Everything after the first scene in Old must be watched upside down, as the dialogue in the initial 5 minutes demands nigh-biblical eye rolling. In this, a movie we all know is about a family who gets stuck on a beach that rapidly ages them, the mother, Prisca (Vicky Krieps), and father, Guy (Gael García Bernal), are introduced by taking turns saying things like “Gee whiz, it’s so important to treasure the time we have together.”

Shyamalan’s writing is like the Tin Man breakdancing after telling Dorothy to piss off with that oil: it is painfully clunky, horrible to listen to, and impossibly distracting. Maybe the film’s conceit would have worked in the hands of an artist who didn’t assume they were super-mega geniuses while their audiences are nothing but cotton-headed ninny muggins who need every plot device chewed up and baby bird barfed back at them?
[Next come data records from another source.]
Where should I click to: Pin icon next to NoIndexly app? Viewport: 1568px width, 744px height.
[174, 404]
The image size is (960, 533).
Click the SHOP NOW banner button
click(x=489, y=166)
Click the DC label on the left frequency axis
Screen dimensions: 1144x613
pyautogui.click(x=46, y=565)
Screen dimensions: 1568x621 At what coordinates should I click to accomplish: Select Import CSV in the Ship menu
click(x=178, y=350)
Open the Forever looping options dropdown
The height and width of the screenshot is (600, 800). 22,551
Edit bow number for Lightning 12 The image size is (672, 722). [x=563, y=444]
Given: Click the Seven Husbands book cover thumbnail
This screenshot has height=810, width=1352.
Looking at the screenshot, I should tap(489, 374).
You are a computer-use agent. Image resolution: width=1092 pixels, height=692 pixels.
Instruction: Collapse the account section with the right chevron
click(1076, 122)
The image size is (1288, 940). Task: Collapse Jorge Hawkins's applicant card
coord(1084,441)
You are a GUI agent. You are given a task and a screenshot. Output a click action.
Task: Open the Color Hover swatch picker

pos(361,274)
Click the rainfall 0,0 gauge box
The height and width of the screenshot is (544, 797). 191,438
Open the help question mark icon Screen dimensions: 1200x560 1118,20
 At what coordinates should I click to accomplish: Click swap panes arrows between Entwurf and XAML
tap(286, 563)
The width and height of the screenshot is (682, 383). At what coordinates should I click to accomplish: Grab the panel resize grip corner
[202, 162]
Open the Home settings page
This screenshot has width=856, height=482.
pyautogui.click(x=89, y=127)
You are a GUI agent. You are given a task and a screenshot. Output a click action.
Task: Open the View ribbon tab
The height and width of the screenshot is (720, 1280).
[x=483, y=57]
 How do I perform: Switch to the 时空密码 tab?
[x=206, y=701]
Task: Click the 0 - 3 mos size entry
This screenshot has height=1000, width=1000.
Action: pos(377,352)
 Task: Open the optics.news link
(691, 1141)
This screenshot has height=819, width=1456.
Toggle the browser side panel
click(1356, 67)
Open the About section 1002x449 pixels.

Everyone stuck in the weird magic cove that serves as Father Time’s rectum understandably panics and tries to escape. It doesn’t go well. Kids rapidly age into teenaged sexual explorers, which goes worse. And then comes the ending, which is basically like if Rod Serling came out after a middling episode of Twilight Zone and said “I don’t know if you noticed what we did there, so let me walk you through some shit for another half hour.”

Some of the material stuffed between the ham-fisted intro and gag-inducing epilogue is borderline good. But if the bread is made from doody, a sandwich’s filling is wholly irrelevant. To be clear, weird and borderline comical horror can be divine. It just takes immense talent and trust in viewers. Some of the best scenes in Hereditary split the audience down the middle, with half LOL-ing what the other half was OMG-ing. The best scene in Old turns an Instagram influencer into a Lovecraftian tangle of human flesh. That’s somewhat close, I guess?

Generous, kind readings of Old see past the Shyamalan of it all, which takes a skill and fortitude that few possess. They see an absurdist repurposing of our inevitable mortality into something akin to a slasher villain. But shaking a fist at mortality and time is…not really something that has gone unshaken for the last, oh, entirety of human existence.

To continue the comparison, when Hereditary warped family trauma into explicit horror, the result was a new way of considering psychological burdens we all carry. Old reaffirms the same generic positions on the need to prioritize our lives that The Shaggy Dog had. If more was being said here, it was washed away by the relentless tide of Shyamalan, whose insistence on starring in his films long ago stopped being a fun cameo and became a narcissistic indulgence.

Enough, y’all.

Whatever you like about his work can be found better in other things that aren’t laden with his blunt-force dialogue and condescending exposition. Three decades of twisty mysteries should be sufficient for this dude to find a clue.

Grade = D

Other Critical Voices to Consider

Terry Mesnard of Gayly Dreadful says “What’s fascinating about his latest is that, in a career that’s given us everything from Unbreakable to Lady in the Water, Old might not be his best work, but it’s easily his most disturbing. It’s also his weirdest and, yes, bravest piece of work yet.”

Jamie Broadnax at Black Girl Nerds says “Perhaps Shyamalan has done a course correction here from his recent misses and may have gotten his mojo back.”

Megan Navarro at Bloody Disgusting says “Horror is a small fish in a sea of quirky eccentricities. But if Shyamalan was aiming to capture how strange, erratic, and absurd the passage of time really is, well, he succeeds here.”